The $1.1 billion Presidio Parkway replaces Doyle Drive – an outdated and seismically deficient viaduct – as San Francisco’s main connection to the Golden Gate Bridge.  The new 1.6-mile, six-lane roadway tucks elegantly into the natural contours of the historic Presidio of San Francisco, and enhances transit, pedestrian and bicycle access within the national park area.  The Presidio Parkway has received numerous honors, including awards for design, public outreach, historical renovation and innovative project delivery.

The Presidio Parkway is important in California because it is the only project delivered under the state’s revived public-private partnership (P3) law, which in 2009 authorized Caltrans and regional transportation agencies (under Streets & Highways Code Section 143) to enter into an unlimited number of P3 projects without certain restrictions that previous laws had imposed.

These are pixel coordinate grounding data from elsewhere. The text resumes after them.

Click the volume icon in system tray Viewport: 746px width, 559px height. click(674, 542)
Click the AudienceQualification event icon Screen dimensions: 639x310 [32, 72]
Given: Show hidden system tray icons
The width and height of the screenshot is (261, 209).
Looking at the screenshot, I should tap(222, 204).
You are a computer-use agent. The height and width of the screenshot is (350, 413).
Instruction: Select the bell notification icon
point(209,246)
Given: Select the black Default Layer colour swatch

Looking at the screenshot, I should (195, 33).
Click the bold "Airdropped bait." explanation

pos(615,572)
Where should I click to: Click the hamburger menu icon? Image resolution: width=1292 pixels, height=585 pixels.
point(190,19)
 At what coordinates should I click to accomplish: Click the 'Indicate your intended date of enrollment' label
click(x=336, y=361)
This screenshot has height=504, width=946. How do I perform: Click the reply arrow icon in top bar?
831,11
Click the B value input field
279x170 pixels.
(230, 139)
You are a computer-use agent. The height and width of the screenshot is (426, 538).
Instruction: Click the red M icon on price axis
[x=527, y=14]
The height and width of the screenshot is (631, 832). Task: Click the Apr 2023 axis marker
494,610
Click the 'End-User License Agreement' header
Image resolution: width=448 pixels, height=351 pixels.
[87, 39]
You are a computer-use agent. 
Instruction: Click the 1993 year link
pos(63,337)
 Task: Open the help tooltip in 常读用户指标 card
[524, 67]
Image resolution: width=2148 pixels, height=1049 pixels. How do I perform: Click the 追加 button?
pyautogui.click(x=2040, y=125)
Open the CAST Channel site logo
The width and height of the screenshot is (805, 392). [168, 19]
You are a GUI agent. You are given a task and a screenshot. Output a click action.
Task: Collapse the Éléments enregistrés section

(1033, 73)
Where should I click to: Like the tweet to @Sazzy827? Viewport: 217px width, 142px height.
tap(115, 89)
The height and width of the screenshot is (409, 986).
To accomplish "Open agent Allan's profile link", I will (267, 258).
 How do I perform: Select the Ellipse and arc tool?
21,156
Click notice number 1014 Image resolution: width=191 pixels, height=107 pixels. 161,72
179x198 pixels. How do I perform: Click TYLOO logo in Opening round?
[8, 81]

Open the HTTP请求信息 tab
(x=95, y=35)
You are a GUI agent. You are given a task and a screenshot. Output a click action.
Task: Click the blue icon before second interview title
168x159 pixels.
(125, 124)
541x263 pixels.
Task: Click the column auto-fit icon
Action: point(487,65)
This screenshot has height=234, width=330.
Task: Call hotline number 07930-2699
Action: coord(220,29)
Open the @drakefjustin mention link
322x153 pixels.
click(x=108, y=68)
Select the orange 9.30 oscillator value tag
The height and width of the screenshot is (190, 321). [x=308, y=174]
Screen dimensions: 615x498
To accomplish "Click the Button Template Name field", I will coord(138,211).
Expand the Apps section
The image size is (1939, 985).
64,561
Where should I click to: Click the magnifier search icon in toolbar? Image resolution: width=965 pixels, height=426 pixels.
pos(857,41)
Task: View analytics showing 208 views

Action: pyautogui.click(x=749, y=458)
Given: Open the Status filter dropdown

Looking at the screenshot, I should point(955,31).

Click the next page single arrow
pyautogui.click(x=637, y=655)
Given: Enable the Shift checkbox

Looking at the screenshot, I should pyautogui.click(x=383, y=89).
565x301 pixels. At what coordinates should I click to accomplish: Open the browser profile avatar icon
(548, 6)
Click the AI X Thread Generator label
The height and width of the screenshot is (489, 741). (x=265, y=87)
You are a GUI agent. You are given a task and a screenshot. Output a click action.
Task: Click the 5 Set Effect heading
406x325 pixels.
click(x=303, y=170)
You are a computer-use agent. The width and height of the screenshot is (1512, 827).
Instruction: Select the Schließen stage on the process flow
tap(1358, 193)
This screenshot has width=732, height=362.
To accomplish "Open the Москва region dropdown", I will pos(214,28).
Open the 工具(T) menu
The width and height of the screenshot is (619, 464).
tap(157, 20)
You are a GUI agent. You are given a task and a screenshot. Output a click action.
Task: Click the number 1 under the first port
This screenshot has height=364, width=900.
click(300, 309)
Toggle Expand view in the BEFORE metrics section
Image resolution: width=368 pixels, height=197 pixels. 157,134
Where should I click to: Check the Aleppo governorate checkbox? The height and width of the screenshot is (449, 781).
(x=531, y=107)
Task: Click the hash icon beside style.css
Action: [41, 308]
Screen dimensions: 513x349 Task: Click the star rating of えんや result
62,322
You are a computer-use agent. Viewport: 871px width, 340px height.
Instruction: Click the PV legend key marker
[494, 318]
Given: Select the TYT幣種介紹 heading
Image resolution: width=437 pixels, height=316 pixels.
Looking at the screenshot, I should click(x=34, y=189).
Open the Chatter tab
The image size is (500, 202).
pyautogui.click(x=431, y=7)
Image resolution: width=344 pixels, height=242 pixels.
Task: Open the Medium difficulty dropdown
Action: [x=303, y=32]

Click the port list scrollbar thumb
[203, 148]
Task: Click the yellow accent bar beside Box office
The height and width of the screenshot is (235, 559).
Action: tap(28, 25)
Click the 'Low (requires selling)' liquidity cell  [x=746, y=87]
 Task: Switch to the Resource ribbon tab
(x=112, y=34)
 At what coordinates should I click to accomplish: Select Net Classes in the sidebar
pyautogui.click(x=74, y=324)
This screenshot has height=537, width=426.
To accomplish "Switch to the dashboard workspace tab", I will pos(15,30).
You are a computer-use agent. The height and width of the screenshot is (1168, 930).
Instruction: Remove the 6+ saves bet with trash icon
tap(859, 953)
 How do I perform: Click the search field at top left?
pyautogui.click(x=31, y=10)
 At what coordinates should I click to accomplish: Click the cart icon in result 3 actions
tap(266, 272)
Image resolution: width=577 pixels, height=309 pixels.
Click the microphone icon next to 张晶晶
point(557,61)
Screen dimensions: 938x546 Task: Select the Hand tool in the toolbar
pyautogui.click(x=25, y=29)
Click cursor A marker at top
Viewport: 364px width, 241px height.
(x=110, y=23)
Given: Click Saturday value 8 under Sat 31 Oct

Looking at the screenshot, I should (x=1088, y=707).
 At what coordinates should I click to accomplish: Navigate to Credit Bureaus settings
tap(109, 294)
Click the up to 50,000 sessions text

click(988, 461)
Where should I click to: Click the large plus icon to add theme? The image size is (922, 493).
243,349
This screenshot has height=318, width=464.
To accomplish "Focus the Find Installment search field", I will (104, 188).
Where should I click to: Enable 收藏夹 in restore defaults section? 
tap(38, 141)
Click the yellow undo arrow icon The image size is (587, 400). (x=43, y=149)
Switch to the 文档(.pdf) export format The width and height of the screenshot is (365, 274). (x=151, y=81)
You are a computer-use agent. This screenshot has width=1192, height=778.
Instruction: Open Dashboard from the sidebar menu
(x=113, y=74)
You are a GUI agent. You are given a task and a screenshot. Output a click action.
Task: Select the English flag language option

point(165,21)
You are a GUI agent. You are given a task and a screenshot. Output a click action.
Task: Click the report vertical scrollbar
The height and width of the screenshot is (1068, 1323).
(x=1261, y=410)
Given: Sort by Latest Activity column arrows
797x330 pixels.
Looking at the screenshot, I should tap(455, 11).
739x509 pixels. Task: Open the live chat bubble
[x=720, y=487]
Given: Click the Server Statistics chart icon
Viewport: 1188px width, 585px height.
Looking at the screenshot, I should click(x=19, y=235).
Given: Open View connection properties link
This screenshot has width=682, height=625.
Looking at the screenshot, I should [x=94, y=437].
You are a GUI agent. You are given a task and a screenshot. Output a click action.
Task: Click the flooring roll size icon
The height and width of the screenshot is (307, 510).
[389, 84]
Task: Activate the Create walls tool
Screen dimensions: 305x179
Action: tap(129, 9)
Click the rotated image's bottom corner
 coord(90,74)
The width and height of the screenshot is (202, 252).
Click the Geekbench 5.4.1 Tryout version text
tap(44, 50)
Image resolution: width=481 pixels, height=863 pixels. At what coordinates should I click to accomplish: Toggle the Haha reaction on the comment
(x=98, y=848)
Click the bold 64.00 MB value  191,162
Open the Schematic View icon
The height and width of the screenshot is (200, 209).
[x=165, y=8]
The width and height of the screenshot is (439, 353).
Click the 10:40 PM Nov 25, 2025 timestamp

The Presidio Parkway was procured jointly by Caltrans and the San Francisco County Transportation Authority using California’s first availability payment contract for a transportation project.  Under the contract, between Caltrans and Golden Link Concessionaire (GLC), GLC is responsible for delivering and operating the project using the design, build, finance, operate and maintain (DBFOM) model.  In exchange for providing these services, GLC receives a construction milestone payment (payable shortly after the project opens to traffic) and a 30-year stream of availability payments to cover its costs to finance, operate and maintain the project plus a reasonable return on equity.

Availability payment P3s gained traction in the U.S. over recent years, as cash-strapped government entities searched for innovative ways to deliver much needed infrastructure to their constituents.  These deals are attractive because they can offer significant advantages over traditional project delivery methods, including freeing up public funds for use on other projects, achieving expedited delivery schedules, and shifting to the private sector the risks of financing, design, construction, operation and long term maintenance.

Despite California’s multi-year multi-billion dollar shortfalls in highway transportation funding, however, the state has been slow to use its broad P3 authority for highway projects.  Some market observers attribute this to the effects of the last financial crisis and considerable in-state political opposition to P3s, which contributed to the lapse in 2003 of the state’s previous P3 statutory authority.

The Presidio Parkway is currently used as a case study by the USDOT’s Build America Transportation Investment Center (BATIC), which serves as a one-stop shop for state and local governments, public and private developers and investors seeking to utilize innovative financing strategies for transportation infrastructure projects.  P3 proponents are hopeful that a Presidio Parkway success story will reinvigorate California’s appetite for highway P3s, before the existing statutory authority expires at the end of 2016.